--- Material for the task Enclosed Below ---

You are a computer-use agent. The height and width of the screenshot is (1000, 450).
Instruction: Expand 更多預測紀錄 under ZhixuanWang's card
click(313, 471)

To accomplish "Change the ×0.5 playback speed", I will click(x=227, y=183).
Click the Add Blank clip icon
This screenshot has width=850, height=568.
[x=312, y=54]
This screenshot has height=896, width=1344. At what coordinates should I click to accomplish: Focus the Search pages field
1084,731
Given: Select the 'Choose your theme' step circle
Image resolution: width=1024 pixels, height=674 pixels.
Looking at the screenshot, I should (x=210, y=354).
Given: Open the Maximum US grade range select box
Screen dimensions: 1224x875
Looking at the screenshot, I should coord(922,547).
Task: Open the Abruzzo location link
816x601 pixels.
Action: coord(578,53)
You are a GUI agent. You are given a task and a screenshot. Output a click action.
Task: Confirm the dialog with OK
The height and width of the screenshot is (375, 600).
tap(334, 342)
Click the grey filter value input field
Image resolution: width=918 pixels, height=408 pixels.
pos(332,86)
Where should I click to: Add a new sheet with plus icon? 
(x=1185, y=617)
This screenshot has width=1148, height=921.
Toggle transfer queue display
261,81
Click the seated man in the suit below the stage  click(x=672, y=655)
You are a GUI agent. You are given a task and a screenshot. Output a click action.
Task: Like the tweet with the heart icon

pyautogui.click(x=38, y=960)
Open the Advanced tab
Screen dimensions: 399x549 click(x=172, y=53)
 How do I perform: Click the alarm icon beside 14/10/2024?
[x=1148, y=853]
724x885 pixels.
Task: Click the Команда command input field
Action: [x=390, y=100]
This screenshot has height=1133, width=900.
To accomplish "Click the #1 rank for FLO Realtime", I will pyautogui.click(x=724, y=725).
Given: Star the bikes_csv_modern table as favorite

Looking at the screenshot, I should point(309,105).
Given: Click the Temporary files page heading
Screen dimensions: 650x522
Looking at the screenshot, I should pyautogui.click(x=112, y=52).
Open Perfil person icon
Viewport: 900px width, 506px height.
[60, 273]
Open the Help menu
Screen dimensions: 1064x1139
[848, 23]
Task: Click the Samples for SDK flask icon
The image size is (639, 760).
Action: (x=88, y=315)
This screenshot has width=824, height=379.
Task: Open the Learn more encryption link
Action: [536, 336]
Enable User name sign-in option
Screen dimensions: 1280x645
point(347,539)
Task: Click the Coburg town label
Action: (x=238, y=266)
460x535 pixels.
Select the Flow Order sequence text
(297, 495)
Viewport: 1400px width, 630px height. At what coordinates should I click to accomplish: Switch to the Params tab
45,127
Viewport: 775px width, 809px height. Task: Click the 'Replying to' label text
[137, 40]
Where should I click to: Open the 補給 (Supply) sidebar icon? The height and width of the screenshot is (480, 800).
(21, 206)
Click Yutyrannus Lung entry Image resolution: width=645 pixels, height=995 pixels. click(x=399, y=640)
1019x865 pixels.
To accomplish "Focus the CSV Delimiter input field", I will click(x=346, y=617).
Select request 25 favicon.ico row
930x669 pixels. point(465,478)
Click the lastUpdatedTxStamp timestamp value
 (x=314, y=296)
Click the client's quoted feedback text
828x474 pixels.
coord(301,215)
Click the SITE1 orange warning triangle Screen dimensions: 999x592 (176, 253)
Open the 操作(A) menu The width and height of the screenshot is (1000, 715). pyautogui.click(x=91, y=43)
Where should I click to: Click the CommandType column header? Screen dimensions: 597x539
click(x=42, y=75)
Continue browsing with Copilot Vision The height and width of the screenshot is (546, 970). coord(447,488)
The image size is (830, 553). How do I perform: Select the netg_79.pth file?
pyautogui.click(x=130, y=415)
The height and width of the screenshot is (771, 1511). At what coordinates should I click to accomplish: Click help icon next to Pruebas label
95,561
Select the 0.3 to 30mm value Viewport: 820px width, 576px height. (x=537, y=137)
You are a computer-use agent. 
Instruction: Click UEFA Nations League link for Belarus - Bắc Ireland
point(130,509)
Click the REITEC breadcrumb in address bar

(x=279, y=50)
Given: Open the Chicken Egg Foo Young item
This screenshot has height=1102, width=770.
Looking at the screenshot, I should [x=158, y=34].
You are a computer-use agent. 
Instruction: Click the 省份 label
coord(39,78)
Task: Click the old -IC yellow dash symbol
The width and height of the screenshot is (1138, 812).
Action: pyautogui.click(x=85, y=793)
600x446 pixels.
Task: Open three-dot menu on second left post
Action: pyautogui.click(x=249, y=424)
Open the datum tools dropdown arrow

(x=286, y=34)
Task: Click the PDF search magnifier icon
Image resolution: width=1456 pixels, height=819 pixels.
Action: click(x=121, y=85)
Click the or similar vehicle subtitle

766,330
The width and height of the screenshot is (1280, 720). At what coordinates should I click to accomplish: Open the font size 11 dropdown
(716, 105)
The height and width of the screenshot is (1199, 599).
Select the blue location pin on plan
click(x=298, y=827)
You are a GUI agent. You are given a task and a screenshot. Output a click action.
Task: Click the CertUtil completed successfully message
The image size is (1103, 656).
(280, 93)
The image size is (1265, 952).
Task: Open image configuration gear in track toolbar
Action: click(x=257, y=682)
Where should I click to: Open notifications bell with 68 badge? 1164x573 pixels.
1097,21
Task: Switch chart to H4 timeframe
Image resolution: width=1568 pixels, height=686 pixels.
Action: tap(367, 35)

--- End of Enclosed Material for the task ---

## Exercise instructions
Retype exactly the lines above, from the one with "Where should I click to: Click" through the one with "Task: Click the CertUtil", inclusive.

## Written solution
Where should I click to: Click the CommandType column header? Screen dimensions: 597x539
click(x=42, y=75)
Continue browsing with Copilot Vision The height and width of the screenshot is (546, 970). coord(447,488)
The image size is (830, 553). How do I perform: Select the netg_79.pth file?
pyautogui.click(x=130, y=415)
The height and width of the screenshot is (771, 1511). At what coordinates should I click to accomplish: Click help icon next to Pruebas label
95,561
Select the 0.3 to 30mm value Viewport: 820px width, 576px height. (x=537, y=137)
You are a computer-use agent. 
Instruction: Click UEFA Nations League link for Belarus - Bắc Ireland
point(130,509)
Click the REITEC breadcrumb in address bar

(x=279, y=50)
Given: Open the Chicken Egg Foo Young item
This screenshot has height=1102, width=770.
Looking at the screenshot, I should [x=158, y=34].
You are a computer-use agent. 
Instruction: Click the 省份 label
coord(39,78)
Task: Click the old -IC yellow dash symbol
The width and height of the screenshot is (1138, 812).
Action: pyautogui.click(x=85, y=793)
600x446 pixels.
Task: Open three-dot menu on second left post
Action: pyautogui.click(x=249, y=424)
Open the datum tools dropdown arrow

(x=286, y=34)
Task: Click the PDF search magnifier icon
Image resolution: width=1456 pixels, height=819 pixels.
Action: click(x=121, y=85)
Click the or similar vehicle subtitle

766,330
The width and height of the screenshot is (1280, 720). At what coordinates should I click to accomplish: Open the font size 11 dropdown
(716, 105)
The height and width of the screenshot is (1199, 599).
Select the blue location pin on plan
click(x=298, y=827)
You are a GUI agent. You are given a task and a screenshot. Output a click action.
Task: Click the CertUtil completed successfully message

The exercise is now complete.